## DIRECTIVE
In the forum post below about querying a JSON column, which version of SQL Server does the poster say they are using?

## TEXT PASSAGE
==============================

0

In my SQL Server 2016+, I have a table with a json column, the json column has this format:

{
    "$type": "Sample.Product, Sample",
    "Name": "sample",
    "Id": "12345",
    "Policies": {
        "$type": "System.Collections.Generic.List`1[[Sample.Policy, Sample]], mscorlib",
        "$values": [
            {
                "$type": "Sample.ListPricingPolicy, Sample",
                "Prices": {
                    "$type": "System.Collections.Generic.List`1[[Sample.Money, Sample]], mscorlib",
                    "$values": [
                        {
                            "$type": "Sample.Money, Sample",
                            "CurrencyCode": "USD",
                            "Amount": 49.9900
                        }
                    ]
                },
                "PolicyId": "af5617ad5a2146a981a5db46ecae60be",
                "Models": {
                    "$type": "System.Collections.Generic.List`1[[Sample.Model, Sample]], mscorlib",
                    "$values": []
                }
            },
            {
                "$type": "Sample.PriceCardPolicy, Sample",
                "PriceCardName": "PriceCard-12345",
                "PolicyId": "c34c61051d59459fb14e057bead2d128",
                "Models": {
                    "$type": "System.Collections.Generic.List`1[[Sample.Model, Sample]], mscorlib",
                    "$values": []
                }
            }
        ]
    }
}

In above data:

  1. the main type may be not Sample.Product, Sample,
  2. Policies.$values is a generic list, can be any type of Policy
  3. PriceCardPolicy may not exist in some json data

I need to filter all those products that have PriceCardPolicy.

My current SQL is:

SELECT s.* 
    FROM   dbo.product s 
    WHERE
    json_value(s.Data, '$."$type"') = 'Sample.Product, Sample'
    AND NOT EXISTS  -- filter all those who have `PriceCardPolicy`
            (
                SELECT      e.*
                FROM        dbo.product e
                CROSS apply Openjson(e.Data, '$.Policies."$values"') WITH(policytype nvarchar(max) '$."$type"') policies
                WHERE       
                json_value(e.Data, '$."$type"') = 'Sample.Product, Sample'
                AND         policies.policytype = 'Sample.PriceCardPolicy, Sample'
                AND         s.id = e.id)

But its performance is really bad when data grows up, like 500K rows. how can I improve this?

For example:

There are 500k rows, but only 5 rows have no PriceCardPolicy. I need to find out those 5 rows.

I am not able to do any change from database, I can only focus on improving this SQL. Thx.

==============================

## COLLECTED MATERIAL
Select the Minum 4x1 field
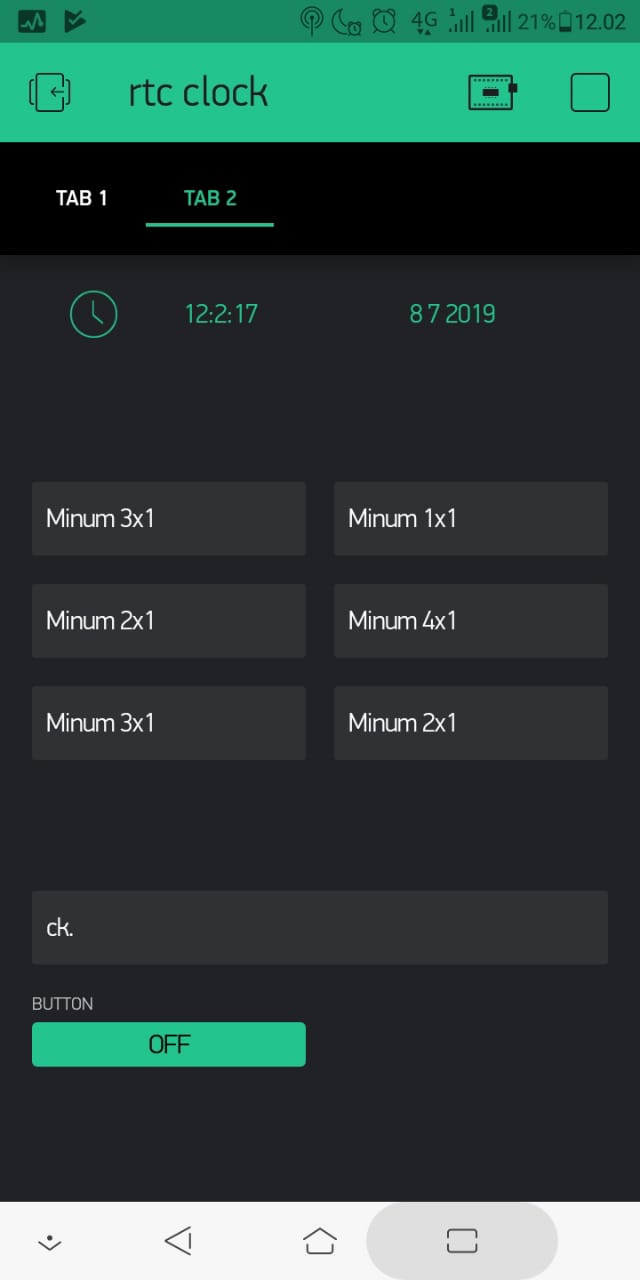The height and width of the screenshot is (1280, 640). pos(471,620)
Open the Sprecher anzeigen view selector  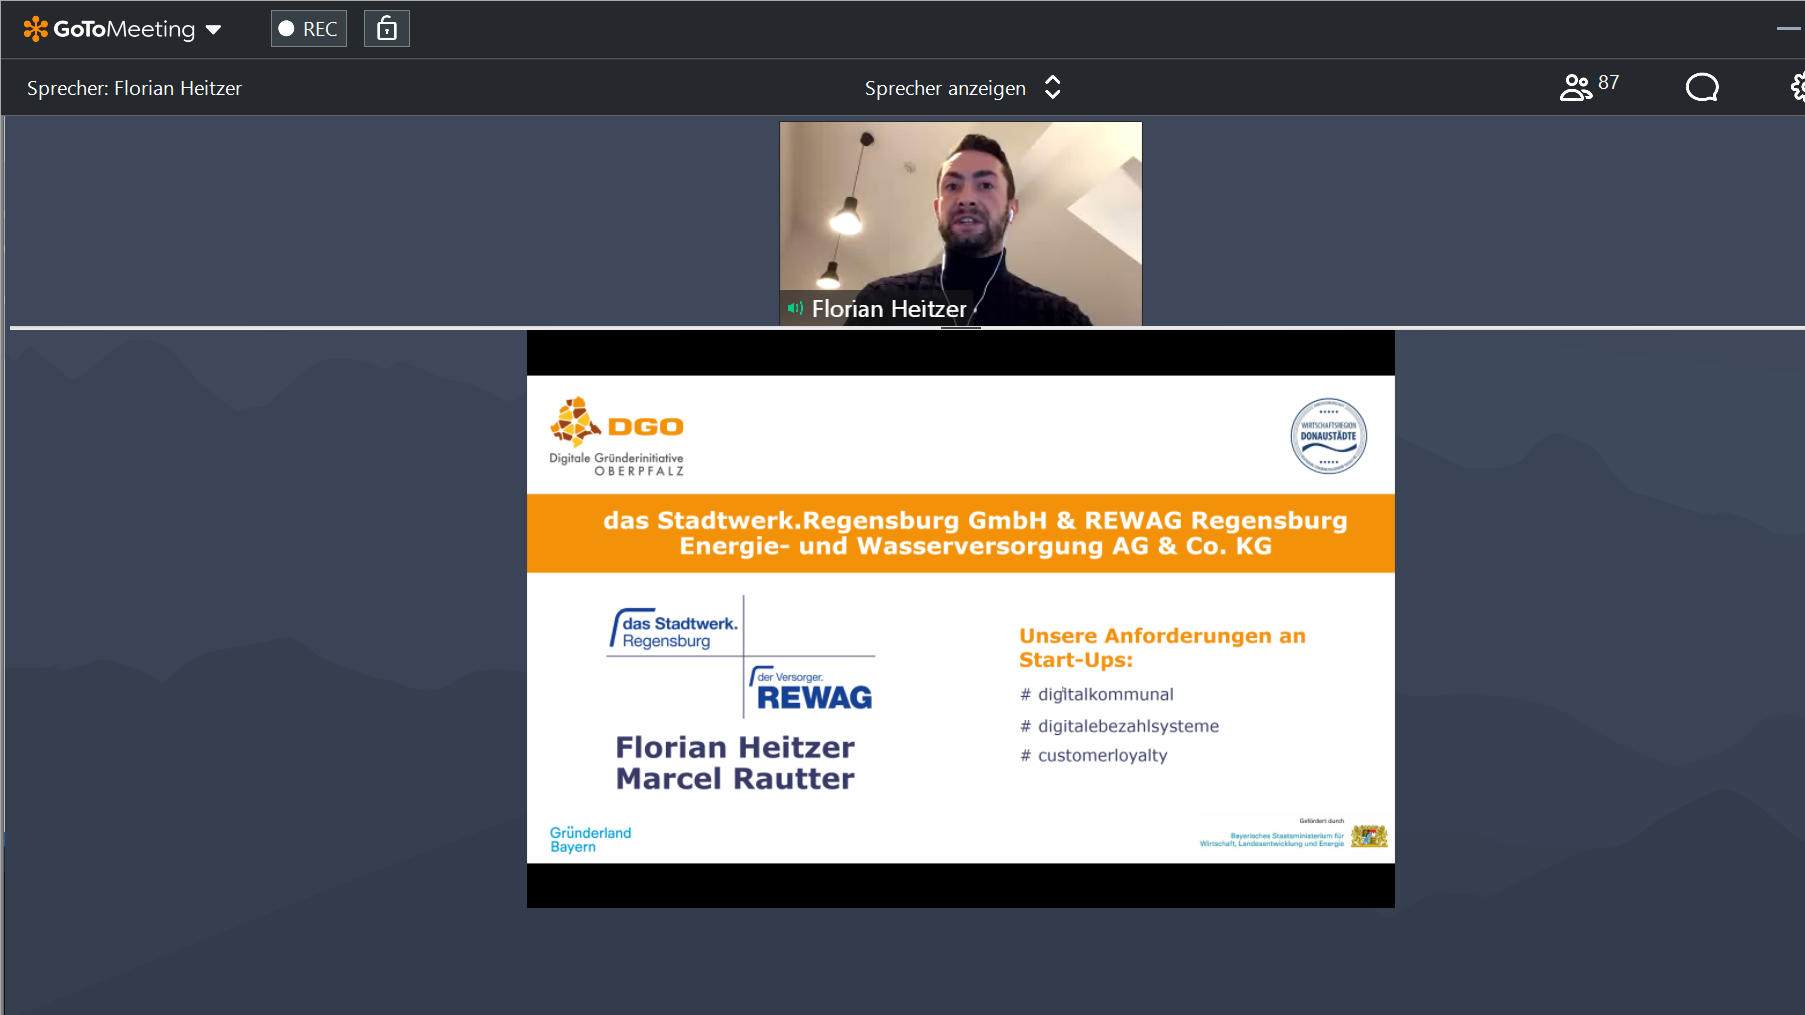tap(945, 88)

==============================

## RESULT
SQL Server 2016 or later.